Un sistema quando non vuole cambiare prova a resistere fino all’ultimo.
E’ una legge di vita, e la storia conferma questa tesi. E’ quello che sta avvenendo nel calcio italiano, dove abbiamo una Lega calcio serie A commissariata all’infinito (con Tavecchio dimissionario in FIGC, che prova a rilanciarsi sulla poltrona di presidente della massima serie), con i club, spaccati in due sul nome del prossimo n.1 della Federcalcio. Non c’era spazio per tre candidature e, invece, giustamente, non ci siamo fatti mancare niente al riguardo. In un Paese normale si sarebbe arrivati ad una candidatura unica per mostrare unità, dopo lo sfascio dell’eliminazione dal Mondiale di calcio di Russia2018. Invece siamo appunto a tre candidati. Sotto il profilo della democrazia, potevano anche essere il doppio o il triplo, ma è innegabile che il buon senso (virtù rara nel mondo del calcio) avrebbe consigliato un solo candidato alla Presidenza.
Andiamo per gradi: Cosimo Sibilia senatore della Repubblica per Forza Italia (tra l’altro non si è compreso ancora se sarà candidato per le prossime politiche) appena 18 mesi fa era commissario straordinario della LND in Campania e non era neppure così popolare tra gli addetti ai lavori. Poi, con un colpo a sorpresa, prima è riuscito a diventare presidente della LND, scavalcando il presidente uscente Cosentino (fino a pochi giorni prima del voto saldamente sulla poltrona dei Dilettanti), poi ha sostenuto Carlo Tavecchio lo scorso 6 marzo, per arrivare successivamente a dimissionarlo, dopo essere stato il suo più grande elettore. Adesso con una esperienza inferiore ai due anni ci prova anche per la FIGC.
Che dire, tutto è possibile nella vita, però ci sembra auspicabile una maggiore esperienza (sotto il profilo dirigenziale), così come una maggiore “neutralità” politica.
Damiano Tommasi: è stato un bravo calciatore (prima a Verona poi a Roma).

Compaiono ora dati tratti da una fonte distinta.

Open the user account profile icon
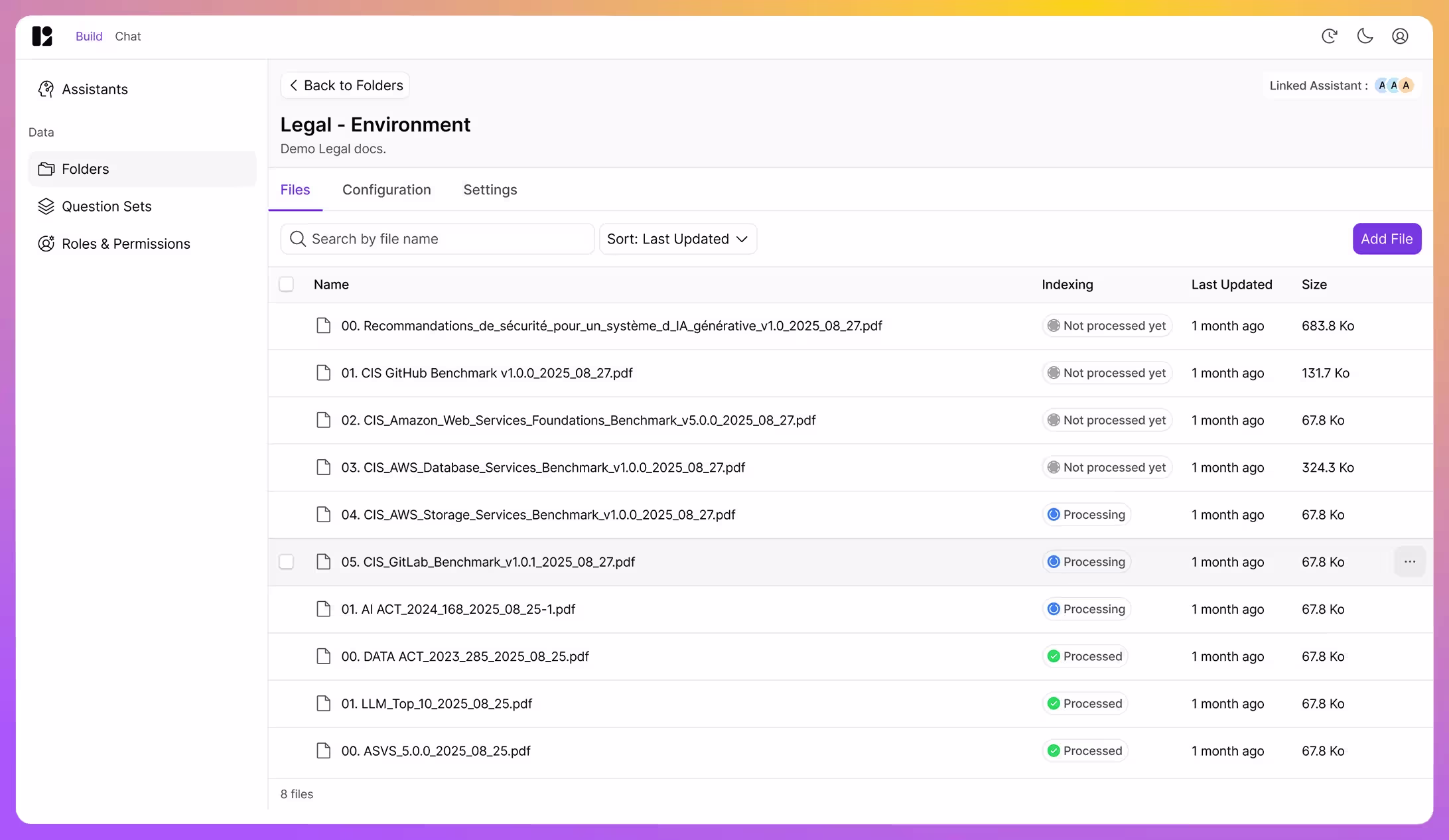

Da sempre è un personaggio dalla “faccia pulita”. Ha sostenuto, senza se e ma, Andrea Abodi (attualmente presidente del Credito Sportivo), lo scorso 6 marzo, contro il presidente in carica Tavecchio. Oggi si presenta per la Federcalcio; non si capisce se spinto da una legittima ambizione personale o da quella di chi gli è più vicino in Associazione. Viene visto dai club di A (al netto di qualche eccezione) come il classico sindacalista. Un ruolo che poco ha a che fare con temi come economia, marketing, governance, sostenibilità, ecc. Avrebbe più senso vederlo al fianco di Gabriele Gravina nel ruolo di vice-presidente vicario (al posto di Sibilia). Se non vuole spaccare l’AIC consegnandosi ad un’idea di restaurazione nel mondo del calcio, ha solo una opzione: fare ticket con il presidente della Lega Pro.
Gabriele Gravina, presidente Lega Pro, sulla carta, è quello, tra i tre, con il minor numero di consensi elettorali (in partenza). Ma questo aspetto, meramente numerico, non deve ingannare i meno attenti.
Sta provando, Sibilia permettendo (domani si parla di una sua visita al presidente del CONI Giovanni Malagò), a chiudere l’accordo con Damiano Tommasi. Ci sembra l’ipotesi migliore (per non dire più naturale) tra quelle praticabili sulla carta. Gravina ha un modus operandi da politico navigato, è un “pacificatore” ed è pervaso sinceramente da una gran voglia di fare, oltre che di cambiare il sistema (soprattutto le storture di questo calcio). Nella precedente tornata elettorale ha sostenuto continuamente Andrea Abodi, pur sapendo di percorrere una strada impossibile. Ha dimostrato in tal senso grande coerenza e affidabilità.
Sarà per questo che qualcuno (che invece le vuole mantenere in vita) gli sta facendo una guerra senza quartiere. Ma questa guerra di posizionamento aiuta più Gravina, che gli altri due candidati: Tommasi non è un politico, Sibilia invece si sta muovendo troppo a livello politico (nei palazzi delle istituzioni), e non sta investendo il tempo a disposizione per far parlare di più del suo programma. Al momento non pervenuto, se non a parole su qualche quotidiano. E l’incontro di domani da Malagò al CONI non lo aiuta ulteriormente. Al di là dei sorrisi e delle pacche sulle spalle, il n.1 del CONI quando c’è una elezione federale è, per natura delle cose, “laico”.
Gravina invece ha investito molto sul programma elettorale, il più completo e dettagliato dei tre in gara. Se già qualcuno dei 275 delegati decidesse di leggerlo, potrebbe portare a casa voti ulteriori il prossimo 29 gennaio.